GIVEN PROBLEM A: Rewrite every line of the source record entries, requests included, increasing each coordinate in the answers by 137. Leave out the pictures.

TEXT:
┄┄┄┄┄┄┄┄┄┄
An empty tea cup, resting on a pile of rubble. An overturned doghouse, a charred remembrance of a family pet perhaps now dead, left behind, wandering. A pile of twisted and ashy tin, houses no more. Trash, to to picked up in the aftermath of the fire that started way up high, shining along the tops of the hills.  A dustiness that sits in the skin and settles as you climb the hills, ascending into a cloud you really can’t see. In your car, or your work boots, the smell of burned things violates your nostrils.

There was a fire in one corner of the world. It took advantage of a dryness that began to consume itself, a spark that rolled and rolled down the hill until it swarmed and twirled across sections Valparaiso, a home, a city, rolling hills of Chile. What will they pull from underneath the rubble of things that used to belong to the identity of a child, a family? What will be born out of the dust, ruined houses, the news stories?

In Chile, the bomberos don’t have a salary. Thirty hours or more spent in the hills during the fire left them with just as much energy as if they had slept all night, or were standing at the peak of a mountain high up in the clouds.

I drank pisco sours one night a few days after the fire ended with the bomberos of Valparaíso and Antofagasta. I sat and listened to the firefighters unwind in the midst of memorized gringos, happy to pass the time smoking cigarettes and making conversation about anything but what captivated their lives in the moment. We stumbled around our awkward praise, we moved on, and settled into a language that let us take a deep breath and lay back in our seats.

They said that they were going to stay away from the hills tomorrow. They shook their heads and said they were going to sleep, sleep. Maybe they are going to pick themselves back up the way that Valparaíso could, with a little bit of rest and a little bit of time, snoozing, while it’s people move and bend within it, leaning against each other in the wind.
┄┄┄┄┄┄┄┄┄┄
Source records:
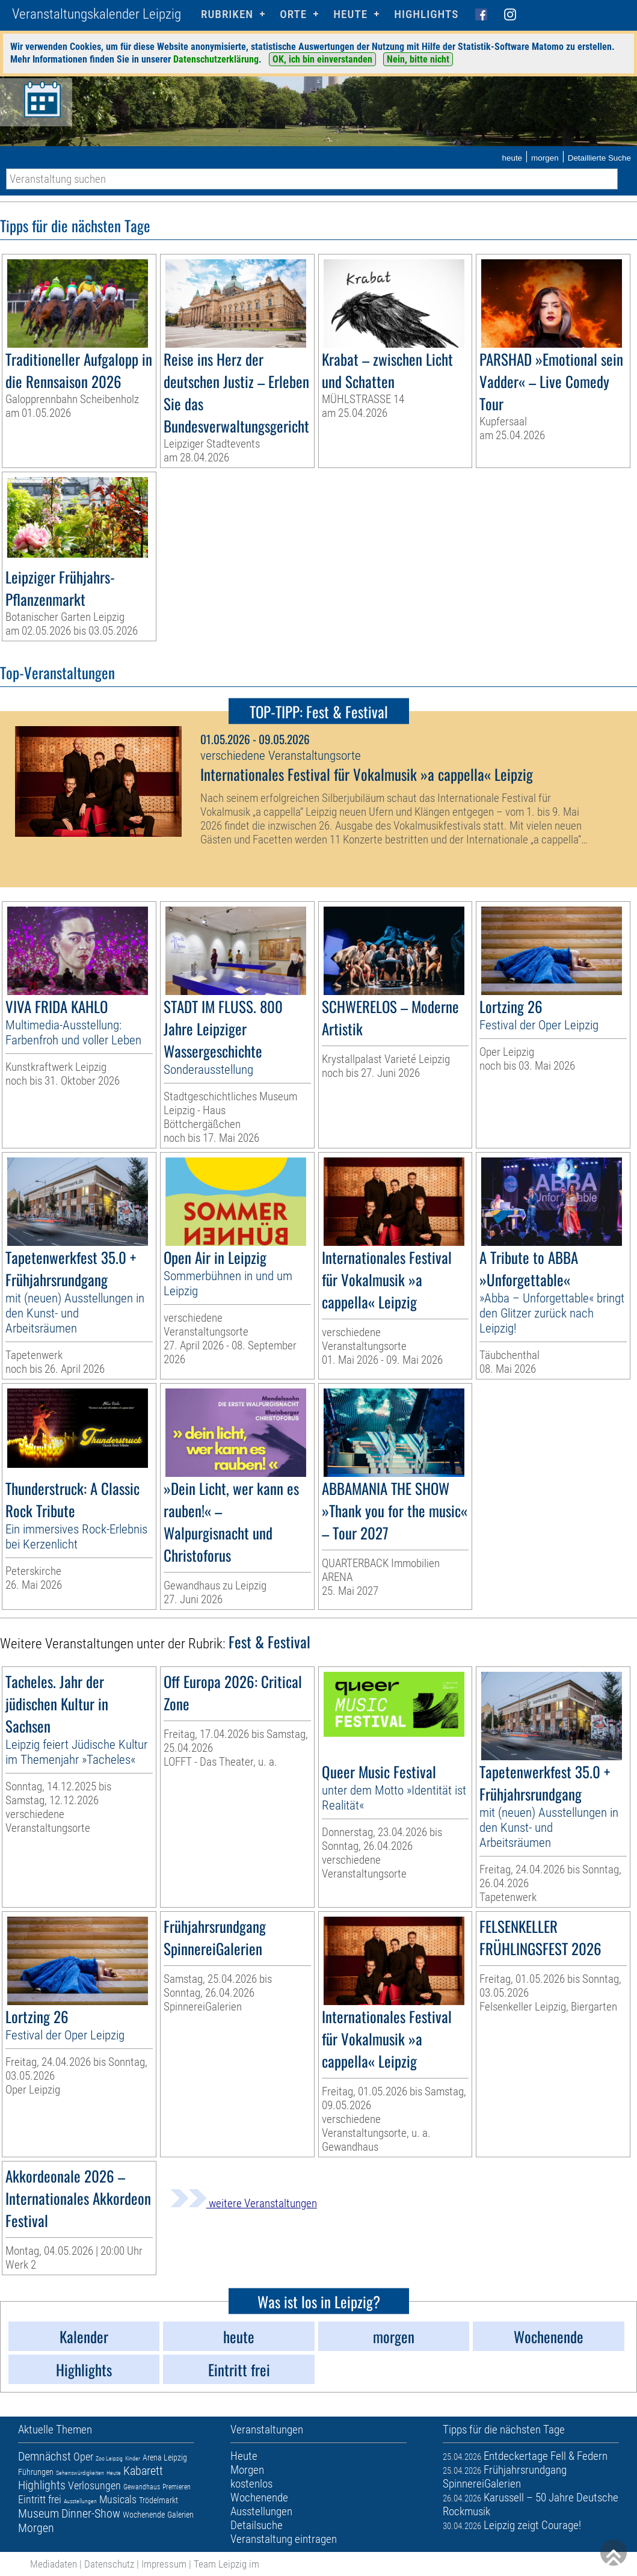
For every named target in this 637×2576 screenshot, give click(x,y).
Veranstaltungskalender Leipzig (96, 14)
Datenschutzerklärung (216, 59)
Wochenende (144, 2514)
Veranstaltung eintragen (283, 2539)
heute (512, 157)
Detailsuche (256, 2525)
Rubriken (227, 14)
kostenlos (251, 2484)
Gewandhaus (141, 2487)
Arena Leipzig (165, 2457)
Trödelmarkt (158, 2500)
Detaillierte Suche (599, 157)
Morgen (36, 2528)
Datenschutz (109, 2564)
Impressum (163, 2564)
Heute (113, 2473)
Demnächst (44, 2456)
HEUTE (350, 14)
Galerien (180, 2514)
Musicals (118, 2499)
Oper (83, 2456)
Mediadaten (53, 2564)
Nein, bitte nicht (418, 59)
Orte (293, 14)
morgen (545, 157)
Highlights (426, 14)
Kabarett (143, 2471)
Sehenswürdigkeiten (80, 2473)
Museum (38, 2513)
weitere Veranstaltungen (243, 2203)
┄┄┄┄┄┄┄┄┄┄
GIVEN PROBLEM B: From the passage about the Valparaíso fire, copy the words from "An empty tea" to "violates your nostrils.".

FINISHED ANSWER A:
For every named target in this 637×2576 screenshot, give click(x,y).
Veranstaltungskalender Leipzig (233, 151)
Datenschutzerklärung (353, 196)
Wochenende (281, 2651)
Veranstaltung eintragen (420, 2676)
heute (649, 294)
Detailsuche (393, 2662)
Rubriken (364, 151)
kostenlos (388, 2621)
Gewandhaus (278, 2624)
Arena Leipzig (302, 2594)
Trödelmarkt (295, 2637)
Detaillierte Suche (736, 294)
Morgen (173, 2665)
Datenschutz (246, 2701)
Impressum (300, 2701)
Heute (250, 2610)
Demnächst (181, 2593)
HEUTE (487, 151)
Galerien (317, 2651)
Musicals (255, 2636)
Oper (220, 2593)
Mediadaten (190, 2701)
Nein, bitte nicht (555, 196)
Orte (430, 151)
morgen (682, 294)
Highlights (563, 151)
Kabarett (280, 2608)
Sehenswürdigkeiten (217, 2610)
Museum (175, 2650)
weitere Veranstaltungen (380, 2340)

FINISHED ANSWER B:
An empty tea cup, resting on a pile of rubble. An overturned doghouse, a charred remembrance of a family pet perhaps now dead, left behind, wandering. A pile of twisted and ashy tin, houses no more. Trash, to to picked up in the aftermath of the fire that started way up high, shining along the tops of the hills.  A dustiness that sits in the skin and settles as you climb the hills, ascending into a cloud you really can’t see. In your car, or your work boots, the smell of burned things violates your nostrils.